For the last few days I’ve been trying to put my finger on why Sarah Palin gives me such a bad case of the creeps. Apart from the long list of negatives and serious doubts that everyone has already brought up, that is. Then it hit me — she’s Martin Sheen‘s Gregg Stillson character in David Cronenberg‘s The Dead Zone (’83).
Sarah Palin; Martin Sheen as President Gregg Stillson in David Cronenberg’s The Dead Zone.
And when that vision came to me I was twitching exactly like Chris Walken‘s Johnny Smith character. McCain dead, Palin making the call…I saw it sharp and clear as if I was watching a snappy movie trailer. It’s the single scariest realistic possibility that real-life and realpolitik have put before the American public in the history of this nation, and a lot of the Walmart moms are going, “Girl’s one of us! A tough mom…yeah!”
This is the way the world ends. Not with a bang, but with an Us magazine cover story and the attendant malignancy of the media, looking to drive up ratings with the hot girl and hot story of the moment.
In a 9.11 N.Y. Times column called “Blizzard of Lies,” Paul Krugman described the central malignancy affecting MSM news reporting, which delivers perhaps the greatest lie of all: “Why do the McCain people think they can get away with [their torrent of lies]?,” Krugman asks. “Well, they’re probably counting on the common practice in the news media of being ‘balanced’ at all costs.
“You know how it goes: If a politician says that black is white, the news report doesn’t say that he’s wrong, it reports that ‘some Democrats say’ that he’s wrong. Or a grotesque lie from one side is paired with a trivial misstatement from the other, conveying the impression that both sides are equally dirty.

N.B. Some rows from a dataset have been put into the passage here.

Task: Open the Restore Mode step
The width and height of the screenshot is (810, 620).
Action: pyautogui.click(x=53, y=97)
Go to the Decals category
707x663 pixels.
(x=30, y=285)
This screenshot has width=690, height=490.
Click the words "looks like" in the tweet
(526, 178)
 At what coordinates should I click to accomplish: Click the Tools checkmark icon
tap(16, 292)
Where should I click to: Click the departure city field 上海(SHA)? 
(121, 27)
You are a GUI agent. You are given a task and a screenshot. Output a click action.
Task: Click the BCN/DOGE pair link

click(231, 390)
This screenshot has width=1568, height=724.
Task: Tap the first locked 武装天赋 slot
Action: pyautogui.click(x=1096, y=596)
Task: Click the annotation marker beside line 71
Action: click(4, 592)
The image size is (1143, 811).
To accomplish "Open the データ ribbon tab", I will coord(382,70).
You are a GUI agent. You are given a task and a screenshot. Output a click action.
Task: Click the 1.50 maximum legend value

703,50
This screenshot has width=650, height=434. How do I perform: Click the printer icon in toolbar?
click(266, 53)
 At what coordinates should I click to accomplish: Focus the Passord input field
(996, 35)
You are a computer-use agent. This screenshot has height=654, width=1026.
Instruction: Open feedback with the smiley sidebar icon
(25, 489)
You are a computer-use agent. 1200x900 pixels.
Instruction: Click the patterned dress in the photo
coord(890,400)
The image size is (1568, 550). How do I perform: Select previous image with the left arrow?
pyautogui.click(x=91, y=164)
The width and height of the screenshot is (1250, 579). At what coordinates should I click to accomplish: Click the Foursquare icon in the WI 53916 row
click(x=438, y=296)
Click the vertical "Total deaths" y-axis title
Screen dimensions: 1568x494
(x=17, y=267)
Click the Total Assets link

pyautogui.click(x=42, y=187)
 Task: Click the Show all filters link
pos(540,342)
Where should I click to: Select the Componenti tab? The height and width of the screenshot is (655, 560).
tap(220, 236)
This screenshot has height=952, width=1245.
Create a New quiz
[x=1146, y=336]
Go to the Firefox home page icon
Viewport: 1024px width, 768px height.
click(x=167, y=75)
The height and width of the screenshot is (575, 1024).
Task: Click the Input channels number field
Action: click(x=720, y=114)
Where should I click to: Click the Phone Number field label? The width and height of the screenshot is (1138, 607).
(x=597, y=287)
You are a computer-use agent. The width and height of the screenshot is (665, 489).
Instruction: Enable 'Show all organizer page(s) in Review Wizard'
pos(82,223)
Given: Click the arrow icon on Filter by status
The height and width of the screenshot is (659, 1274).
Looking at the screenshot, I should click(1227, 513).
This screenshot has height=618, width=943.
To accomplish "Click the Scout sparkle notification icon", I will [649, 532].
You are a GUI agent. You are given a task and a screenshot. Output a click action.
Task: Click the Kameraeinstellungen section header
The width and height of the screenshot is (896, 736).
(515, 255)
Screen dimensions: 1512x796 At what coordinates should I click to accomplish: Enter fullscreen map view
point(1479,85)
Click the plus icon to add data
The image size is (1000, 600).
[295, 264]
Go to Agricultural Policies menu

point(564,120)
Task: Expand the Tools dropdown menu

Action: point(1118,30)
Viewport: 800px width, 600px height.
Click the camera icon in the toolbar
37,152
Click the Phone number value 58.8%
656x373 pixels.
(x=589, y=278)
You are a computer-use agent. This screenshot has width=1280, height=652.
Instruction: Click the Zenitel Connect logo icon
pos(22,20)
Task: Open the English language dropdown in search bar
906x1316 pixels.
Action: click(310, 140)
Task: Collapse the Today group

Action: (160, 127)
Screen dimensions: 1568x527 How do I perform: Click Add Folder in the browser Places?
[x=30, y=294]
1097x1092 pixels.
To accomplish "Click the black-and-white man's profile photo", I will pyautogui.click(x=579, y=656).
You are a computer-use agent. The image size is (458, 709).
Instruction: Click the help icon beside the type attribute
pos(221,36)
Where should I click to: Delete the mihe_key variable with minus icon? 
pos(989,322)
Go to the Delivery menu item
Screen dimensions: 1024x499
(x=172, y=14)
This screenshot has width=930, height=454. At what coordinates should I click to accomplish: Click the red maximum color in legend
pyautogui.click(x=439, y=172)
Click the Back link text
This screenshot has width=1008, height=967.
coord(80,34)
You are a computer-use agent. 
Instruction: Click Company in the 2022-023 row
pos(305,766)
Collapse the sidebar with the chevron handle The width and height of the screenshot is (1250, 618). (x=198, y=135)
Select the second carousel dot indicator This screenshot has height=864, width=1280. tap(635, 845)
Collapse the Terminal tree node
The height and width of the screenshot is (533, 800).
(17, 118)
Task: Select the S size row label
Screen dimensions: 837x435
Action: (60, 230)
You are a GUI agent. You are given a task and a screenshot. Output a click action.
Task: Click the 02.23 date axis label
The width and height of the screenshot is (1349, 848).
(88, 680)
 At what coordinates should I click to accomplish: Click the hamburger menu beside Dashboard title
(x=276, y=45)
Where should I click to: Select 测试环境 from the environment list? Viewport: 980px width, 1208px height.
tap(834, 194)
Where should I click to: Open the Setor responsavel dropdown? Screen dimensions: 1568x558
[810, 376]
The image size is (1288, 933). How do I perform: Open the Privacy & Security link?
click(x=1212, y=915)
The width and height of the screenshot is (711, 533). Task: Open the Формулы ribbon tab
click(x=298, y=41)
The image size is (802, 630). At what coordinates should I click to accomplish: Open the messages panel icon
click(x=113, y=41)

“They’re probably also counting on the prevalence of horse-race reporting, so that instead of the story being ‘McCain campaign lies,’ it becomes ‘Obama on defensive in face of attacks.'”
Exactly so. And with such a system and attitude in place among MSM reporters and TV commentators (except for a small handlful, led my Keith Olbermann), where is incentive for McCain and the fiends running this campaign to play it fair and straight?